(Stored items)
== == ==

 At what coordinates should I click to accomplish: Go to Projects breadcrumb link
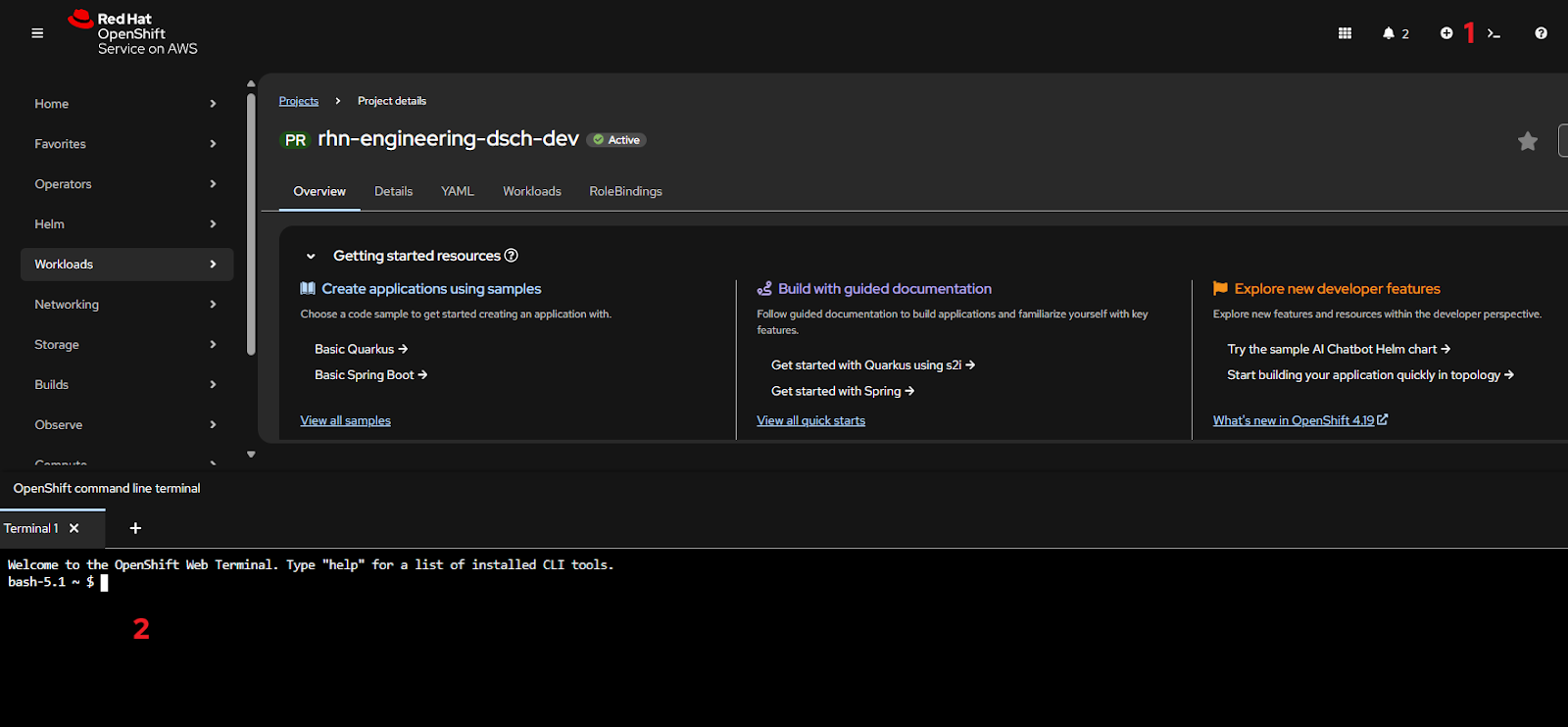click(298, 101)
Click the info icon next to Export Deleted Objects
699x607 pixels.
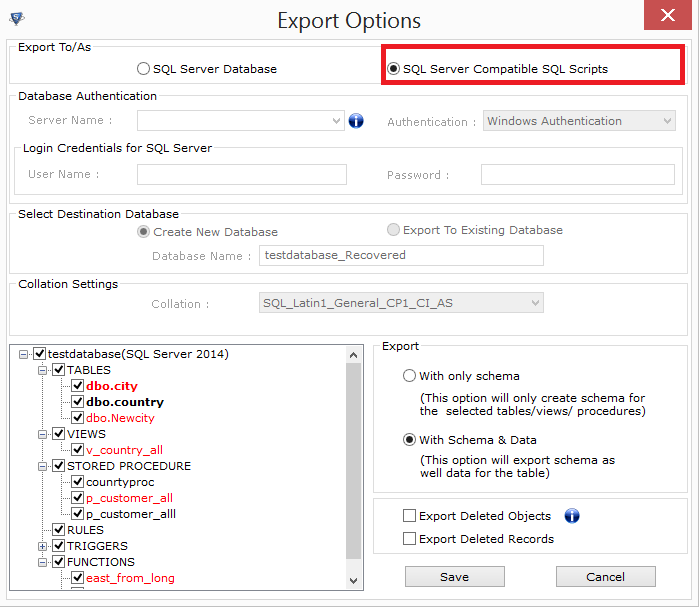(x=572, y=516)
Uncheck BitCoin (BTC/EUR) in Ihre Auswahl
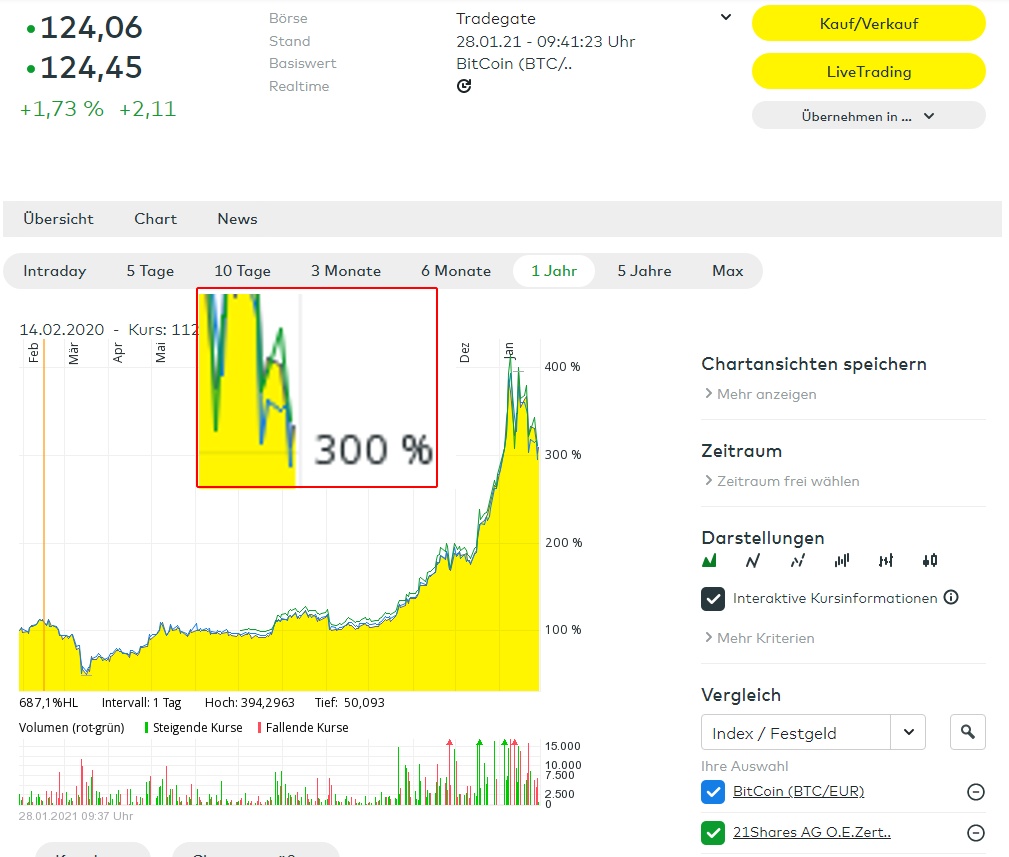Image resolution: width=1009 pixels, height=857 pixels. pos(712,791)
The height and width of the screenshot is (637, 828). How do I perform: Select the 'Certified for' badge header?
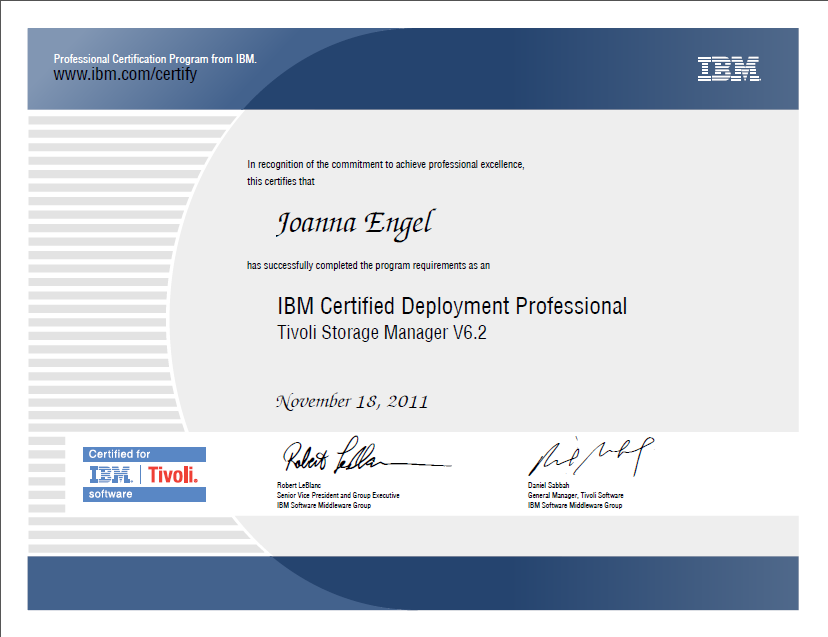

== == ==

Going from the line holding "Uncheck BitCoin (BTC/EUR) in Ihre Auswahl" to the last line of the data above, reproduce every line exactly, both included, with the pictures omitted.

Uncheck BitCoin (BTC/EUR) in Ihre Auswahl
Image resolution: width=1009 pixels, height=857 pixels. pos(712,791)
The height and width of the screenshot is (637, 828). How do I perform: Select the 'Certified for' badge header?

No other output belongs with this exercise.